BEGIN PROVIDED MATERIAL
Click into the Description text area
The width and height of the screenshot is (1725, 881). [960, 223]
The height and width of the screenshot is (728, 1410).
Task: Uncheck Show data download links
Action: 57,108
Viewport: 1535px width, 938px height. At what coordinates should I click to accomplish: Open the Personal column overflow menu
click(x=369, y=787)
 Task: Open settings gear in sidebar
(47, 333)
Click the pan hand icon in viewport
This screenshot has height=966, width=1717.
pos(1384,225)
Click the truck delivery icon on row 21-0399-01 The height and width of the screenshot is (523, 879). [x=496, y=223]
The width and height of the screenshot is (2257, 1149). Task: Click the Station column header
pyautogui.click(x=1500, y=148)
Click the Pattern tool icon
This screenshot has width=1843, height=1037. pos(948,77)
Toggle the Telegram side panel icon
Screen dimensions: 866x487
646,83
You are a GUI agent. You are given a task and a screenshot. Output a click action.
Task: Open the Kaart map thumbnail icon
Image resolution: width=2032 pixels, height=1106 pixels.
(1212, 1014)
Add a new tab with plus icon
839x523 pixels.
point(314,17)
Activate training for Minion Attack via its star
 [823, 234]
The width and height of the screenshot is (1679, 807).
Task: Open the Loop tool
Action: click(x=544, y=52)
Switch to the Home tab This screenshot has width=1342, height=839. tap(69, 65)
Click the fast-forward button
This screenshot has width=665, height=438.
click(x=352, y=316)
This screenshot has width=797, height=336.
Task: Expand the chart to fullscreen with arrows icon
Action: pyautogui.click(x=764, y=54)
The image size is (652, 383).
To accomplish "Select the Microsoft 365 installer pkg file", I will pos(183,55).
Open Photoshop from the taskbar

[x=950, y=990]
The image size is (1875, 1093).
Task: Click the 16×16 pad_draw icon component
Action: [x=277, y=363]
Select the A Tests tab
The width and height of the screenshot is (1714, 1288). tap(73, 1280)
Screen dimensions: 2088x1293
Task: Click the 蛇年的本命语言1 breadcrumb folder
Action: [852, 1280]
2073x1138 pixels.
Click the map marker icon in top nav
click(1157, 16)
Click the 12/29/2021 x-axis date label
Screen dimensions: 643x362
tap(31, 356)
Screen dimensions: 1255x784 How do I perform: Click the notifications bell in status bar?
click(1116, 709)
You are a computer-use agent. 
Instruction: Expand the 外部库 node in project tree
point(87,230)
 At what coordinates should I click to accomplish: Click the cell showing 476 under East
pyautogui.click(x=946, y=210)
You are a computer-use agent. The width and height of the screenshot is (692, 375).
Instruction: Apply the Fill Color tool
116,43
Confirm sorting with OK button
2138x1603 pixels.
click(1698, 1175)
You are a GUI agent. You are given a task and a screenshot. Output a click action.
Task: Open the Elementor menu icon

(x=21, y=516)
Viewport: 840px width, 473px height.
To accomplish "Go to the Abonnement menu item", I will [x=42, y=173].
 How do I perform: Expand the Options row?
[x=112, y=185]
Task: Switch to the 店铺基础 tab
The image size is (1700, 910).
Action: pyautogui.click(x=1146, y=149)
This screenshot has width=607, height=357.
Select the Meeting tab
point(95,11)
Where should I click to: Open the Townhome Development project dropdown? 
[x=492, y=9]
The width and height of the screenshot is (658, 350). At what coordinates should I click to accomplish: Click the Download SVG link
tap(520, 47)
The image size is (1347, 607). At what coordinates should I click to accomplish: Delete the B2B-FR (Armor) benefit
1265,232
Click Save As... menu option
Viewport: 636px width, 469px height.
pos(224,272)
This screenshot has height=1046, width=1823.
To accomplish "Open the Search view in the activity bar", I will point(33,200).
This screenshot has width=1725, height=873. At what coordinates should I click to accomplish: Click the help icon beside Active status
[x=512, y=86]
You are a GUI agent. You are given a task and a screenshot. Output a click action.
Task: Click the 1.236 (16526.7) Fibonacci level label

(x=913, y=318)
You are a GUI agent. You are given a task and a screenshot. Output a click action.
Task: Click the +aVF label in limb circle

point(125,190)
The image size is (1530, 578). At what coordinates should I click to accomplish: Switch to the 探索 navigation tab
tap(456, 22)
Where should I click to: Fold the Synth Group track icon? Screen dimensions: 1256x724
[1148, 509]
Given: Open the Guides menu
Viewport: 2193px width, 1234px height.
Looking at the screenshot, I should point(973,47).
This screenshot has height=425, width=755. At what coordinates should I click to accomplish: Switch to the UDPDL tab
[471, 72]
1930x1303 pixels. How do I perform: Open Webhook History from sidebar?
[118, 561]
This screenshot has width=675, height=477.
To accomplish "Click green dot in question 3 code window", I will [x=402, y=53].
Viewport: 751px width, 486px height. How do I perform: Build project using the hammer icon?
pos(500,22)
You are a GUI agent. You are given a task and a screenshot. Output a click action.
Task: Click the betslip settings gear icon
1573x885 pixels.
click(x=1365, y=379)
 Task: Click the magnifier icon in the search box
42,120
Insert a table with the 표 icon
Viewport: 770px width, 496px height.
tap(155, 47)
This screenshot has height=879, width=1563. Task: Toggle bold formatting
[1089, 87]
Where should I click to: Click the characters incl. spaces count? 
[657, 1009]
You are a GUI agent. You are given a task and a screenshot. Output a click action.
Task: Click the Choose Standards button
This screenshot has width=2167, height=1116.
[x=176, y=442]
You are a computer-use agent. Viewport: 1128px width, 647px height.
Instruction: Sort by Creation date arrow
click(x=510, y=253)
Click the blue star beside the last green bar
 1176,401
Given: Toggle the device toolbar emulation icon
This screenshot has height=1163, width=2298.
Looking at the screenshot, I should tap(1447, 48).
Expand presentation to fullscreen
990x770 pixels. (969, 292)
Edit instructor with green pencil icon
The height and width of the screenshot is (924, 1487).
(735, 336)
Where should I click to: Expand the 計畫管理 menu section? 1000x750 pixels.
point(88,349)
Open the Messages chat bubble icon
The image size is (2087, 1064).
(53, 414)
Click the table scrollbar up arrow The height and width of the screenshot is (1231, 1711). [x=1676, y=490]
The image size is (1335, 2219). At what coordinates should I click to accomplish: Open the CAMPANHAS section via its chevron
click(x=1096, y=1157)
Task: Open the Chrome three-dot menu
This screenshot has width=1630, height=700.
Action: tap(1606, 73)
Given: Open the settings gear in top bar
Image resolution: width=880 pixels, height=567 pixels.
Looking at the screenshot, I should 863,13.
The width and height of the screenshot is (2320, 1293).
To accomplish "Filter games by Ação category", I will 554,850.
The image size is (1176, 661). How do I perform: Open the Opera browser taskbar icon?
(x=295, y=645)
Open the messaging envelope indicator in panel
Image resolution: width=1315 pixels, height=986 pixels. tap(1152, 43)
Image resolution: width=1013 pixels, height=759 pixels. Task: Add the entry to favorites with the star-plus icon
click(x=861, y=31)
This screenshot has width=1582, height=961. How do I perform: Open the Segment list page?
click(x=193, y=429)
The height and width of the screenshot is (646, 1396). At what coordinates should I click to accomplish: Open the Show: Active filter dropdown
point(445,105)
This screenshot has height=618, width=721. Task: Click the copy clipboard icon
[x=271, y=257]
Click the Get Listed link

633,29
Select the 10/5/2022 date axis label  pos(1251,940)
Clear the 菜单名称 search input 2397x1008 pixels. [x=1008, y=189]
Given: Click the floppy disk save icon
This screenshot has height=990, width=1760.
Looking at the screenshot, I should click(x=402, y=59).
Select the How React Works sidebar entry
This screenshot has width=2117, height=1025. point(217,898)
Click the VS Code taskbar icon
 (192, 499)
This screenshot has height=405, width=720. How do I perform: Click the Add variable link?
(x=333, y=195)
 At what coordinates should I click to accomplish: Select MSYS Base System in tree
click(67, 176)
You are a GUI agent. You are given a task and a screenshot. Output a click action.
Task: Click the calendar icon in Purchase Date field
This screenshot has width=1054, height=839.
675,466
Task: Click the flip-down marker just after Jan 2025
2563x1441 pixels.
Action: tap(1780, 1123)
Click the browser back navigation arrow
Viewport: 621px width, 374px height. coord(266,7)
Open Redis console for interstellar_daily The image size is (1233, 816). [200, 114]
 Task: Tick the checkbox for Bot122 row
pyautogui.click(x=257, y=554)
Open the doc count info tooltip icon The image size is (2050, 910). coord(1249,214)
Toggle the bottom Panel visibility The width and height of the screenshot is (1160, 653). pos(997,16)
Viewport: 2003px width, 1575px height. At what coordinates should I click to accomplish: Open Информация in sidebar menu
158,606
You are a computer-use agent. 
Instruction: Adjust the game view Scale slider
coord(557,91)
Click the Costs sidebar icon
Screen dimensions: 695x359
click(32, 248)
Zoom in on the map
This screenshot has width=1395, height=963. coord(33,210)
END PROVIDED MATERIAL
=== TASK STATEMENT ===
Scan the records above for the string "computer", then report every line that contains it.

=== OUTPUT ===
You are a computer-use agent. 
You are a computer-use agent. The width and height of the screenshot is (692, 375).
You are a computer-use agent. Viewport: 1128px width, 647px height.
You are a computer-use agent. 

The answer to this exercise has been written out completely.